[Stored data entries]
=== Begin Enclosure ===
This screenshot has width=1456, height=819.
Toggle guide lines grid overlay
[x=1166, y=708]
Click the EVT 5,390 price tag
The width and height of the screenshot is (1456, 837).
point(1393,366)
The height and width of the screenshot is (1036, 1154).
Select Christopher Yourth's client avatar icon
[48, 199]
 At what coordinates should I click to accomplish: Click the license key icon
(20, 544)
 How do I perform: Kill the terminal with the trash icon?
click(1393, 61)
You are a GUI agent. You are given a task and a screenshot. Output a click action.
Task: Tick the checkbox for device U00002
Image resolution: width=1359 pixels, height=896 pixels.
=== End Enclosure ===
What needs to be done: Restate verbatim the first line above and all lines after it through the line containing "The height and"; omit the rest.

Output of the task:
This screenshot has width=1456, height=819.
Toggle guide lines grid overlay
[x=1166, y=708]
Click the EVT 5,390 price tag
The width and height of the screenshot is (1456, 837).
point(1393,366)
The height and width of the screenshot is (1036, 1154).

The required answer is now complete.